Tx is free software; you can redistribute it and/or modify it under the terms of the new BSD License.

  • tx-0.13.tar.gz: HTTP

Archives:

  • tx-0.12.tar.gz: HTTP
  • tx-0.11.tar.gz: HTTP
  • tx-0.10.tar.gz: HTTP
  • tx-0.09.tar.gz: HTTP
  • tx-0.08.tar.gz: HTTP
  • tx-0.07.tar.gz: HTTP
  • tx-0.06.tar.gz: HTTP
  • tx-0.05.tar.gz: HTTP
  • tx-0.04.tar.gz: HTTP
  • tx-0.03.tar.gz: HTTP (obsolete)

News

  • 2009-04-13: Tx 0.13

    • 0.13 Release
    • Fix memory leak bugs at resize()
  • 2008-06-03: Tx 0.12

    • 0.12 Release
    • Fix configure.ac (Now support Ubuntu)
  • 2008-05-28: Tx 0.11

    • 0.11 Release
    • Fix bugs when # keys is 0.
  • 2008-04-06: Tx 0.10

    • 0.10 Release
    • Change the default value of limit from 0 to 0xffffffff.
    • Fix bugs (release of resourse at mmap)
  • 2008-03-23: Tx 0.09

    • 0.09 Release
    • Add reverseLookup() function.
    • Add sample programs: s2sbuild s2ssearch
  • 2008-02-27: Tx 0.08

    • 0.08 Release
    • Add setArray() function.
    • Add different versions of commonPrefixSearch(), and predictiveSearch() functions.
    • Add txsearch_mmap sample program.
  • 2008-02-13: Tx 0.07

    • 0.07 Release
    • Add commonPrefixSearch(), predictiveSearch(), getKeyNum() functions.
  • 2008-01-23: Tx 0.06

    • 0.06 Release
    • Fix txbuild bug (It works correctly even if a keyword has spaces or tabs)
  • 2007-12-24: Tx 0.05

    • 0.05 Release
    • Remove stderr output. Add getResultLog(), getErrorLog() functions to get log messages.
  • 2007-10-06: Tx 0.04

    • 0.04 Release
    • Change expansionSearch interface and return values. Return all partially matched keys
  • 2007-05-27: Tx 0.03

    • 0.03 Release
    • Change prefixSearch interface. Return unique keyword ID and prefix match length.
  • 2007-05-11: Add performance results about exact matching

  • 2007-05-02: Tx 0.02

    • 0.02 Release
    • Fix prefixSearch buf
    • Add expandSearch
  • 2007-03-03: Tx 0.01

    • Initial Release

Usage

How to make: configure; make; make install
How to use library: configure; make; sudo make install You add "#include <tx.hpp> to your program, and put "-ltx" as a compiler option. You can change default install path by using --prefix option of configure script. Try --help option for finding out other options.

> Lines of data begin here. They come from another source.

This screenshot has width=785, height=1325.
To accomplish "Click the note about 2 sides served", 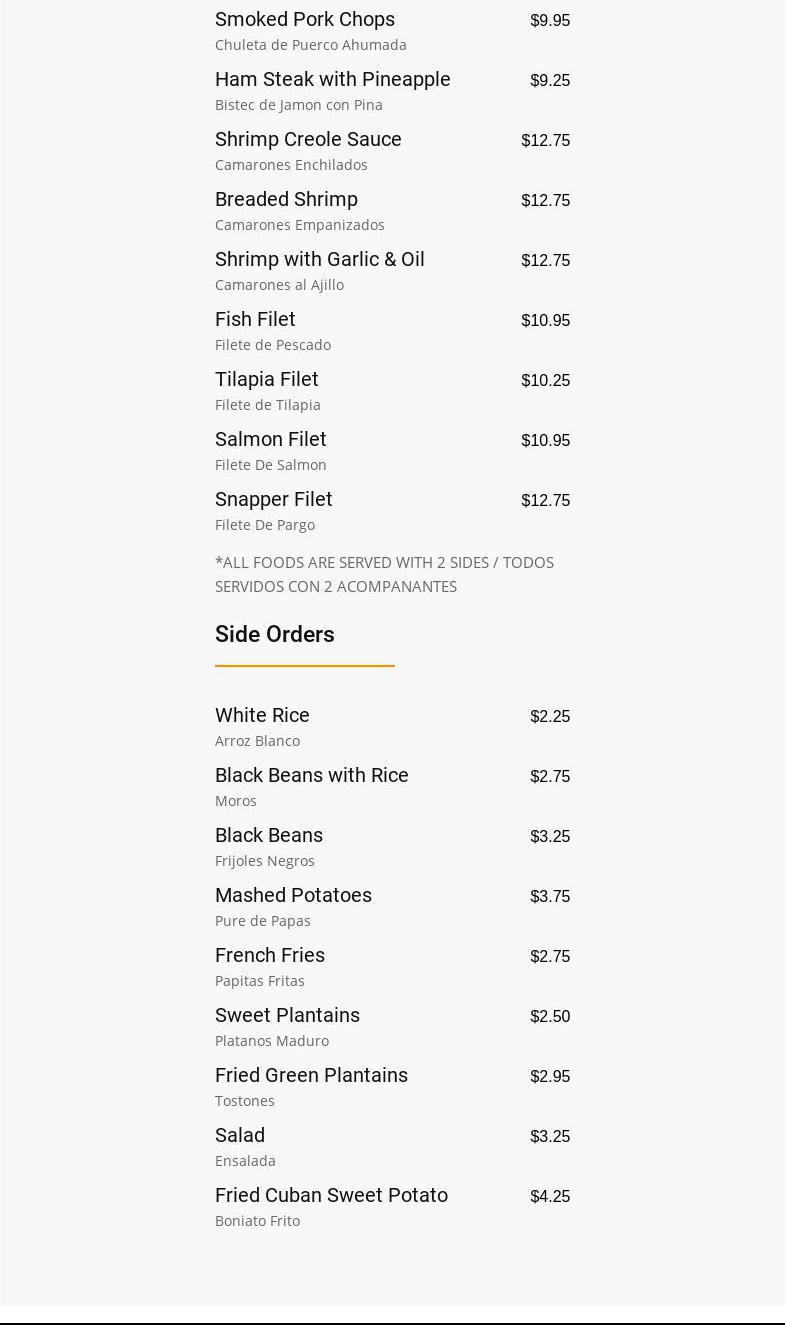I will tap(384, 575).
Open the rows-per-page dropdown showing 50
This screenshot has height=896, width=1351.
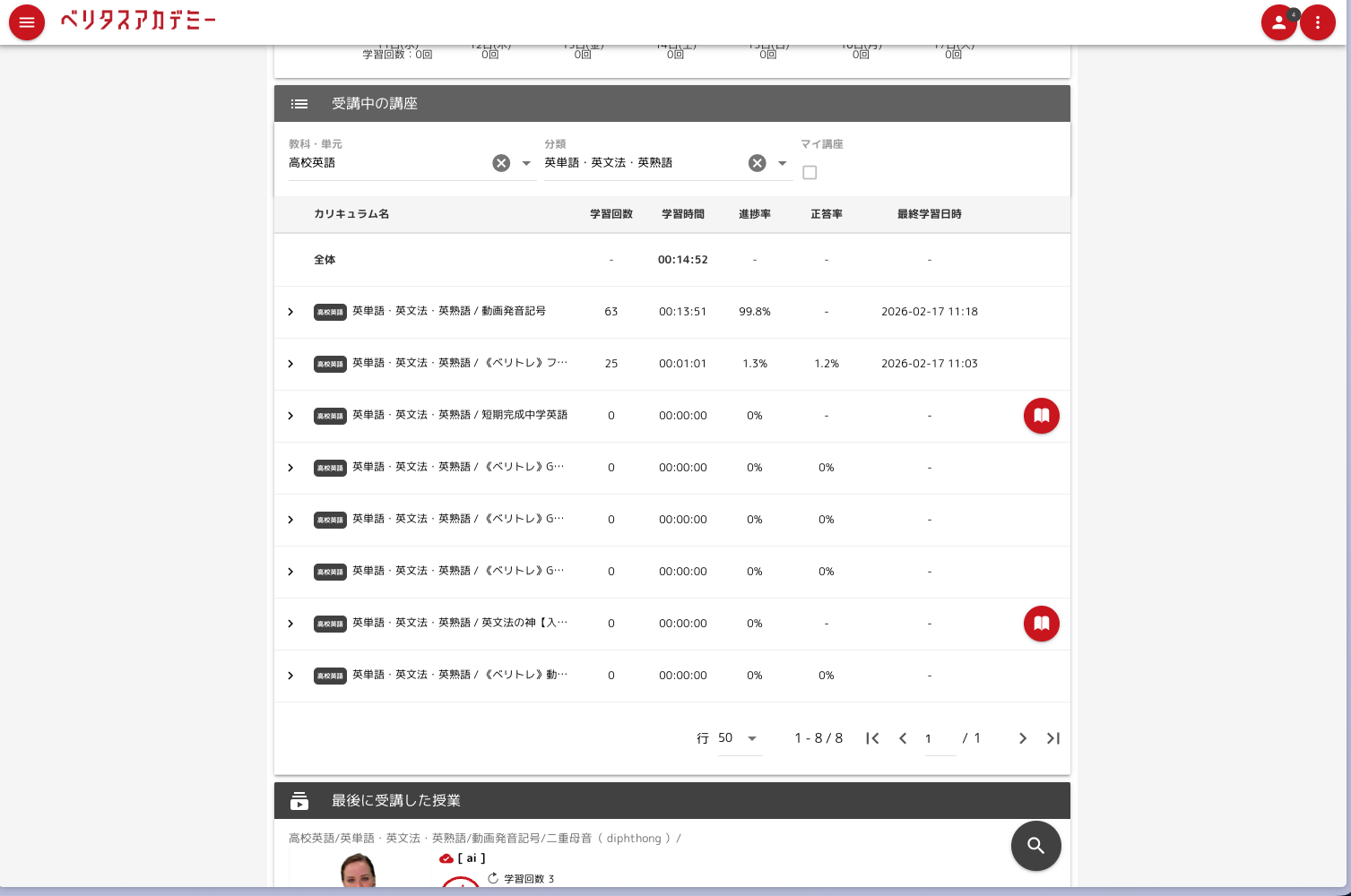pos(751,738)
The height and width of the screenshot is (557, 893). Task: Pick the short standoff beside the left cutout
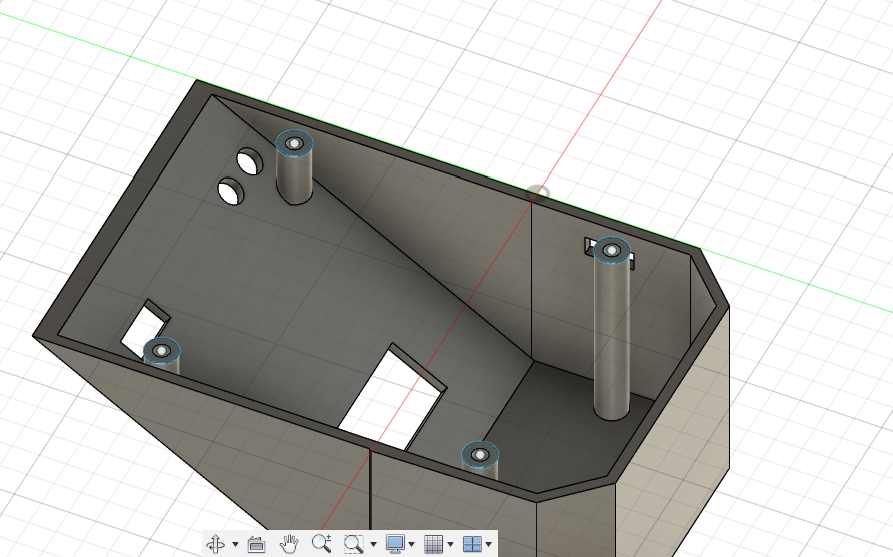tap(161, 351)
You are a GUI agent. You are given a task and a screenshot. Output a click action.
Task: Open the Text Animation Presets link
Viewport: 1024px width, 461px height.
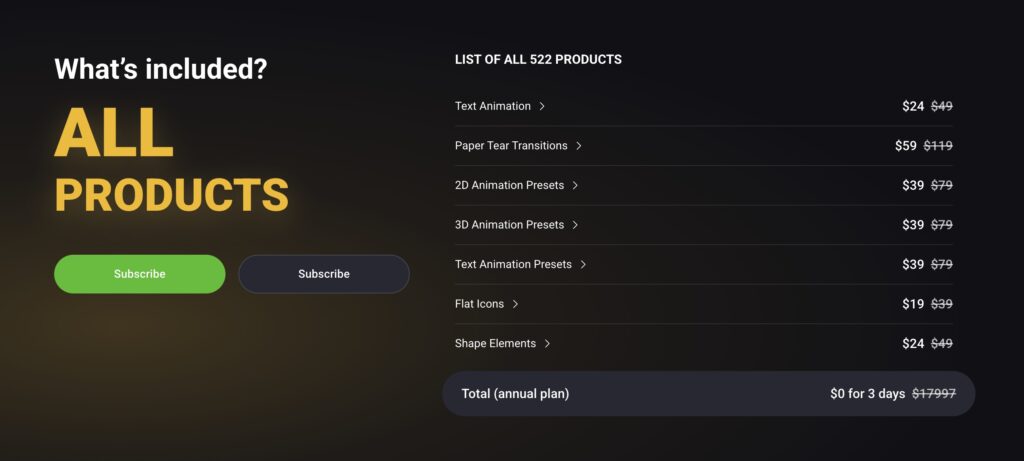click(x=513, y=264)
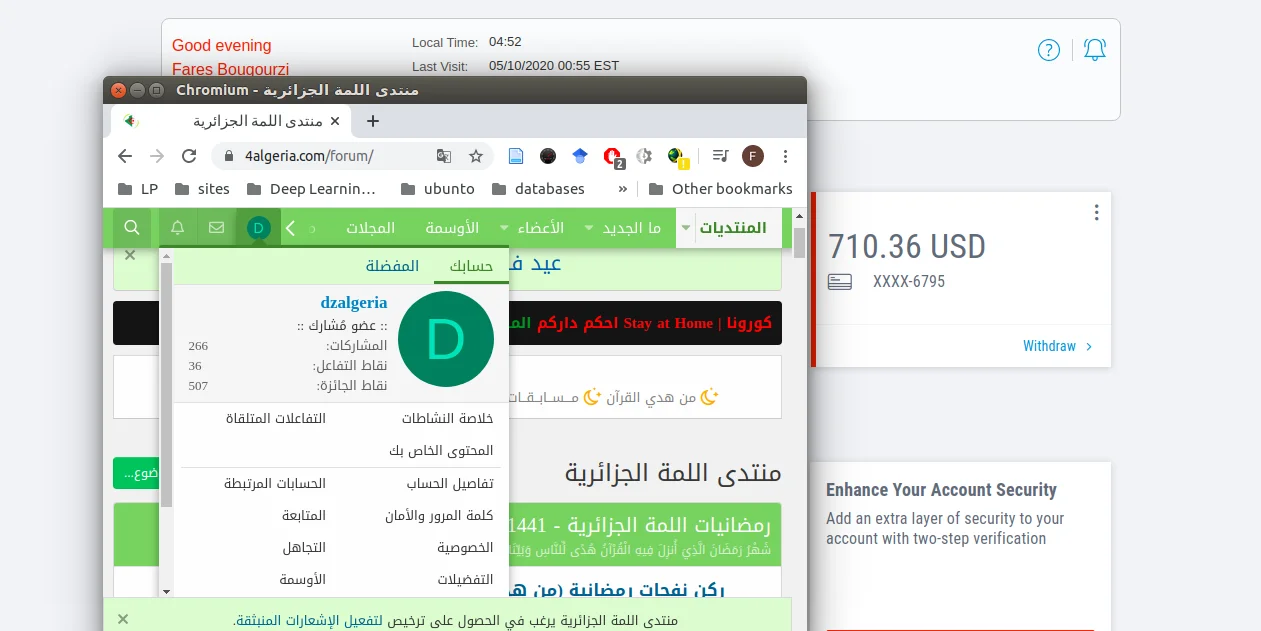Click the background page notification bell
1261x631 pixels.
[1095, 50]
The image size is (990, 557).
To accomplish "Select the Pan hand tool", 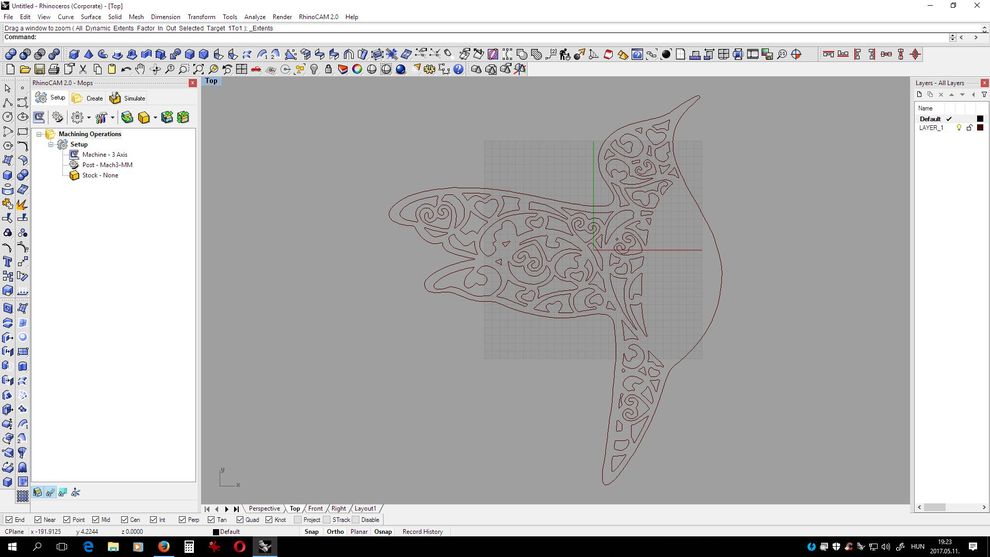I will tap(141, 70).
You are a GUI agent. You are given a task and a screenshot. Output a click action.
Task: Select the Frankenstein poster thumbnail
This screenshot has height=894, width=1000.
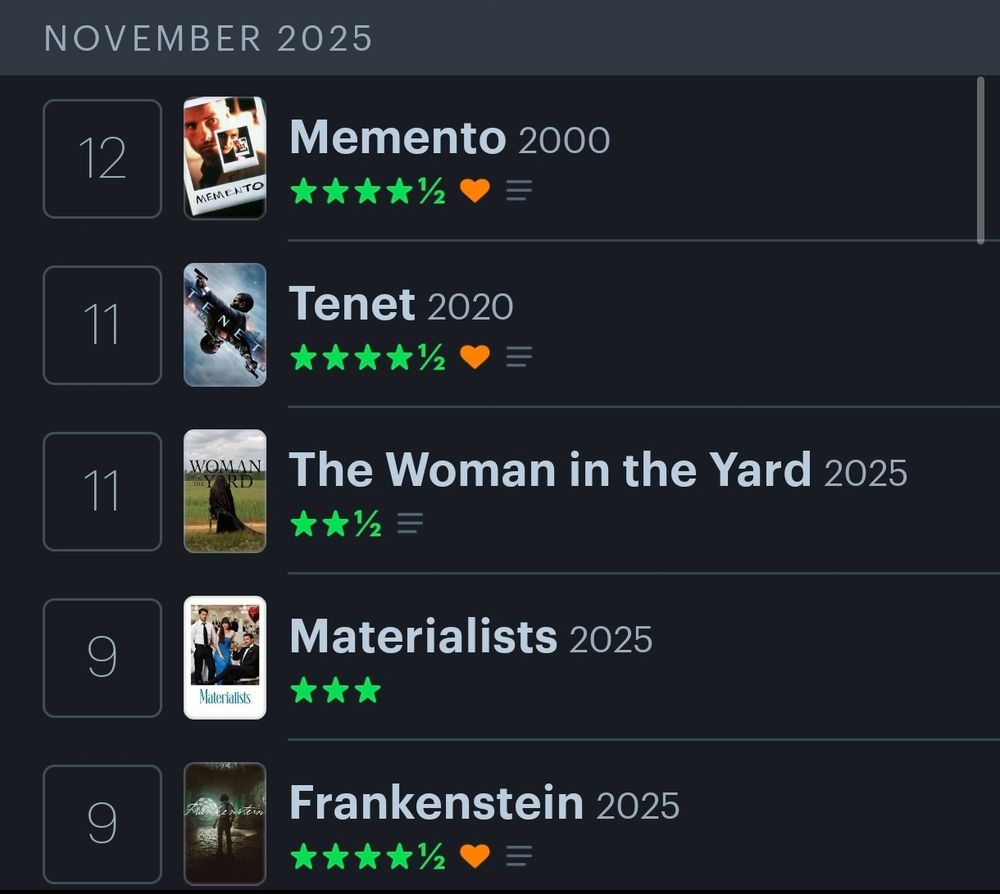point(225,823)
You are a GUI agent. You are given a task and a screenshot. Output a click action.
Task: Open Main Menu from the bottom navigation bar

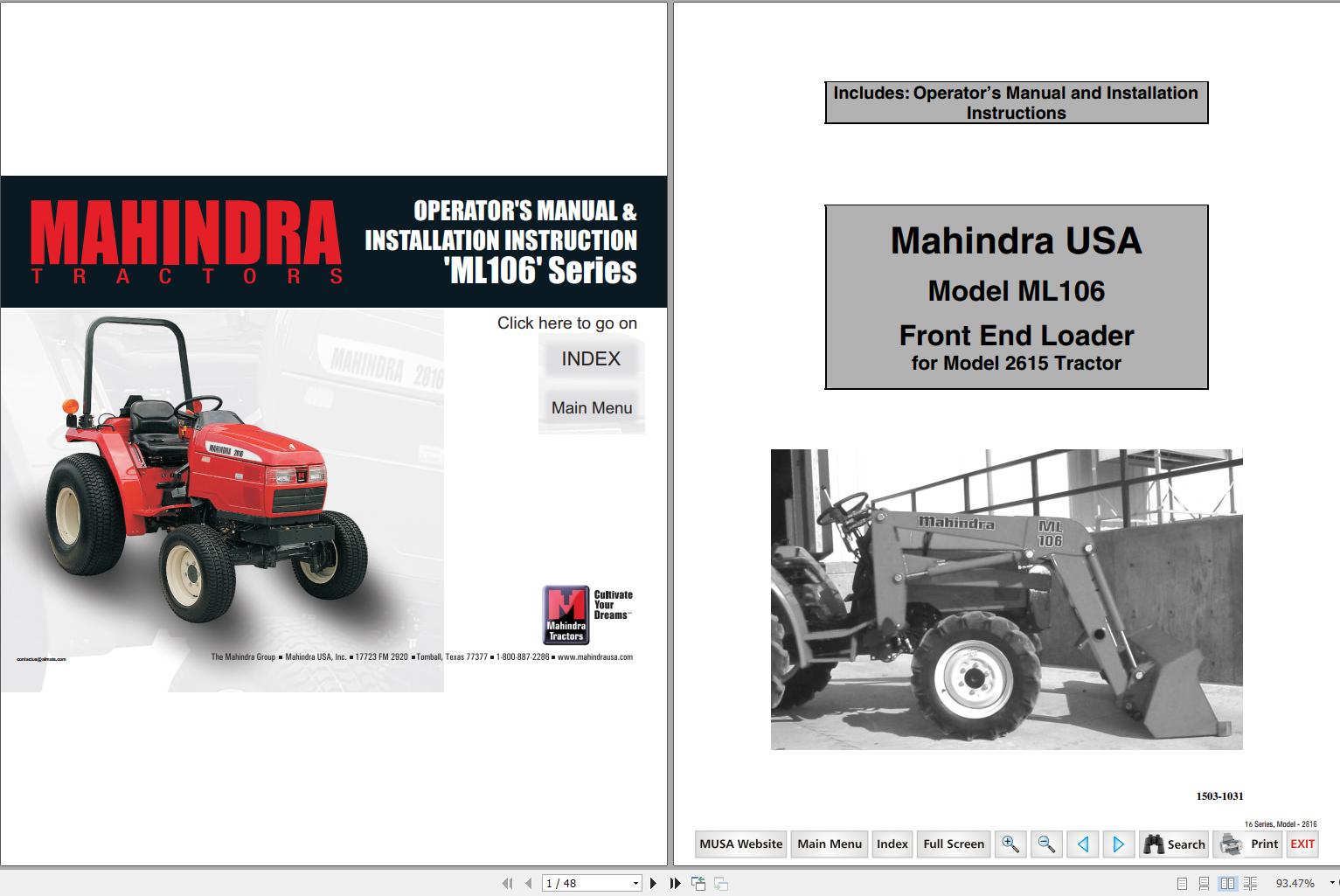(x=829, y=844)

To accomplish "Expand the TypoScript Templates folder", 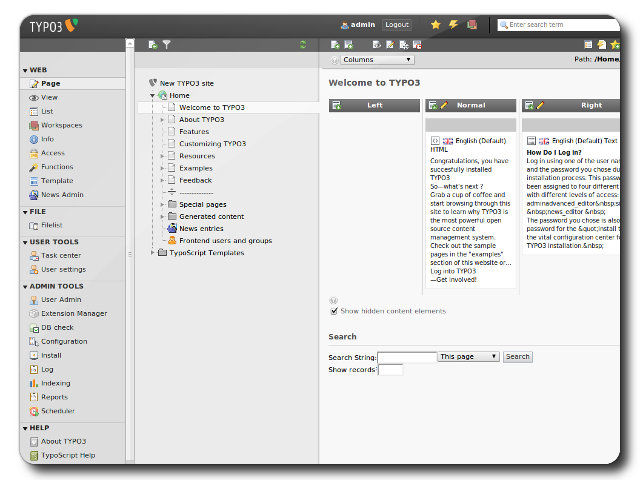I will [153, 253].
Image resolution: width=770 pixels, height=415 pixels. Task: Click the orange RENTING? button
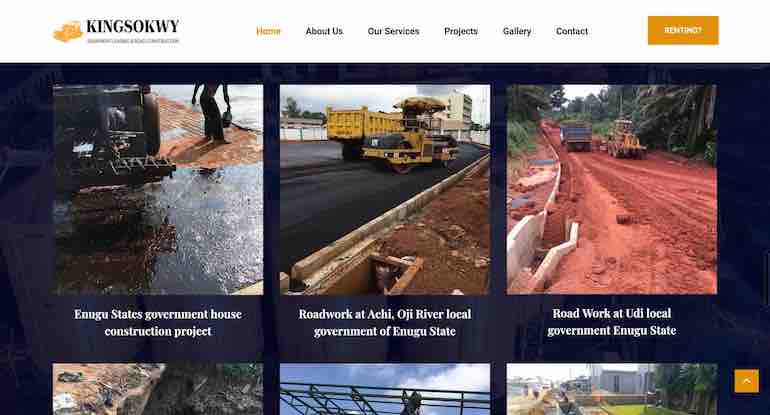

Tx reads a file containing a keyword per line, and then builds a dictionary and stores it in the index. When you use Tx, you need to read the dictionary from the index and then call prefixMatch.

See the example in txbuild.cpp and txsearch.cpp.

Sample Program

txbuild

% ./txbuild wordlist index 

Build a Tx dictionary from a file (wordlist) which contains a keyword per a line, and then store the dictionary to index.

txsearch

% ./txsearch index

Read the dictionary from index, and then perform common prefix search in interactive mode.

txsearch_mmap

% ./txsearch_mmap index

Read the dictionary from index as txsearch, but keep the index in mmap. Then perform common prefix search in interactive mode.

s2sbuild

% ./s2sbuild word2wordlist index

Build a mapping dictionary from a word to a word. Input file (word2wordlist) containts keyword pairs per a line. Each line contains keyword pairs, which are separated by tab. This build index.1, index.2, and index.12.

s2ssearch

% ./s2ssearch index
Read the dictionary from index, and then perform common prefix search in interactive mode. It shows all mapped words against all substring of a query.

Example

% head wordlist
Abraham
Abrahamn
Abramsky,
Absalom
Abson,
...
% ../txbuild wordlist wordlist.tx
% ../txsearch wordlist.tx
keyNum:682496 nodeNum:4480509
>abraham
prefixSearch id:156477 len:7
expansionSearch 9
a
ab
abr
abra
abraham
abrahams
abrahamic
abrahamian
abrahamitische
commonPrefixSearch 5
a (id=0)
ab (id=27)
abr (id=734)
abra (id=14775)
abraham (id=156477)
predictiveSearch 5
abraham (id=156477)
abrahams (id=183069)
abrahamic (id=206905)
abrahamian (id=295025)
abrahamitische (id=413017)

(elemNum is the number of keys, and nodeNum is the number of node in the dictionary)

Interface

int tx_tool::tx::build(vector<string>& wordList, const char* fileName) const
Build a Tx dictionary from wordList and then store it in the file specified by fileName. Note that you need to call read if you use the dictionary immediately.
wordList is the array of keys to store. These keys are not necessarily sorted. Duplicated keys are removed at the building time
fileName is the name of file to store the index. If the file is already exist, this will be replaced.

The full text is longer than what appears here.